Operational diversity keeps the tills ringing
In what has been a difficult market for retail dealership new car sales, Combined Motor Holdings (CMH) was able to contain the decline in its new car sales to 8,3% last year, against the national dealer sales drop of 9%. It’s probably due to the extended nature of CMH’s operations, which cover new cars, used cars, marine & leisure vehicles, as well as parts and financial services. In the words of CEO Jebb McIntosh: “One of the strengths of the group is that it represents a wide range of motor manufacturers.”
But he adds that the new vehicle market is far from easy. “The environment remains extremely competitive, especially in the lower-value segments, as manufacturers struggled to maintain their share of a declining market.” Over recent years SA, and the world at large, has been flooded with imported low-cost vehicles. Also, the buying pattern in SA has shifted. More people from the growing new middle class are starting to buy cars, often for the first time.
McIntosh is outspoken about the problems he sees facing the industry. “The ill-conceived billing system designed for the Gauteng toll roads is proving to be unworkable in a dealership environment. Accounts are received for vehicles long since sold and for usage before the dealerships traded in the used vehicles. I hope that the inefficiencies highlighted since the opening of these toll roads will prompt a rethink by the appropriate authorities.”
It’s a good point but might turn out a vain wish. How often do the authorities rethink a system in place, regardless of how inefficient it might be?
McIntosh also lays into the trade unions after last year’s strike at motor manufacturing factories. “Labour extremists seem to consider the motor industry, SA’s biggest manufacturing sector, to be a legitimate target in pursuit of their political aspirations. The loss of income to both workers and the fiscus is severe.”
One division of CMH, car hire, is pulling in good results. Growth in pretax profits is in the high teens with a firming profit margin of around 10,5%. It’s a natural essential service. People arriving at airports often need to hire cars. But it’s a service that CMH has filled well.
For the past year CMH has been clinically eliminating loss-making retail motor operations around the country. The strategy seems to have worked. Net losses in the previous financial year of more than R10m have stopped, according to the last annual results. Less successful is the marine and leisure division, notching up losses. That’s also fairly inevitable in the current economic climate. With many people struggling to afford a new car, only the wealthy are in the market for boats and leisure vehicles. It seems this division may be on the chopping block. “Management is reviewing its options regarding the future of this operation,” says McIntosh.

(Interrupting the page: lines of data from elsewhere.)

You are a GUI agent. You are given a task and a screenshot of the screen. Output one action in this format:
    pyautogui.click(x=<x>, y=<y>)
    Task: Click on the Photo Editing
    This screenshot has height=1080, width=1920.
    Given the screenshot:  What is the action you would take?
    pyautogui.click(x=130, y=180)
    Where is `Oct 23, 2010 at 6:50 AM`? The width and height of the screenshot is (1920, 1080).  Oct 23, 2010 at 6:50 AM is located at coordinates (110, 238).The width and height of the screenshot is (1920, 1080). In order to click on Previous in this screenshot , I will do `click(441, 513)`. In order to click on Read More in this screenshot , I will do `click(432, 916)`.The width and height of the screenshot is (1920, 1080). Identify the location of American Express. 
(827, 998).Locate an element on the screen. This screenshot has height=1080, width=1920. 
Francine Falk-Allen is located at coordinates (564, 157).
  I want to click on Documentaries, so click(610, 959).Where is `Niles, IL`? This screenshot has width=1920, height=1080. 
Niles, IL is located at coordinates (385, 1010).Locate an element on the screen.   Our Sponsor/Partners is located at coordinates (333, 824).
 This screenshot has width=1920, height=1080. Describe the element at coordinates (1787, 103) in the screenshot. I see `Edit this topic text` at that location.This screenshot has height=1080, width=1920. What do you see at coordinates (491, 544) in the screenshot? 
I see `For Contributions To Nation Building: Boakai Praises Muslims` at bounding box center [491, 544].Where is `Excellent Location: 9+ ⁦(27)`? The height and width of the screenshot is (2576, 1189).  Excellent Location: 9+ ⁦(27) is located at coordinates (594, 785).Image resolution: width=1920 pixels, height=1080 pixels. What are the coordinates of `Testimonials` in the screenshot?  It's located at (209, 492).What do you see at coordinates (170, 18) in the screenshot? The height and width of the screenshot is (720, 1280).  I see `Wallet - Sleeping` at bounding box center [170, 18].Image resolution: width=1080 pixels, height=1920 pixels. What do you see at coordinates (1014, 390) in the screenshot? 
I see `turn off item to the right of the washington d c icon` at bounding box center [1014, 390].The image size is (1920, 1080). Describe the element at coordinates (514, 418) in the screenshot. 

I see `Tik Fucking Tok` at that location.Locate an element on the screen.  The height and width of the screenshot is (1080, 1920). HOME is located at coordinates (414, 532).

Also facing an uncertain future is the MG sports car brand. It’s an iconic vehicle, driven by music stars and actors around the world, but it’s not selling in SA. McIntosh says the range has produced disappointing results, at retail and importer/distributor level. “Significant delays in the production of the new range of smaller and higher-volume MG models has meant that the businesses have not been able to cover overheads with the low volume of sales. Management is assessing its options regarding the future of this venture, particularly in light of the recent currency deterioration.”
There are two areas of concern, though neither might mean much. Two directors recently resigned from the board of CMH. And in September Sanlam Investment Management (SIM) sold 0,21% of the total issued shares of CMH. However, it still retains a 4.95% holding.
McIntosh seems quite confident in the business. With the last financial results he said: “After a slow start to the financial year, the group experienced an improvement during July and August, and the early signs are that this trend will continue.”
The share price has held up but spectacular capital gains from CMH in the year ahead are unlikely. The PE is a relatively modest 9,1 times and the company pays a generous dividend, 5,5%. For this reason IM rates CMH a buy.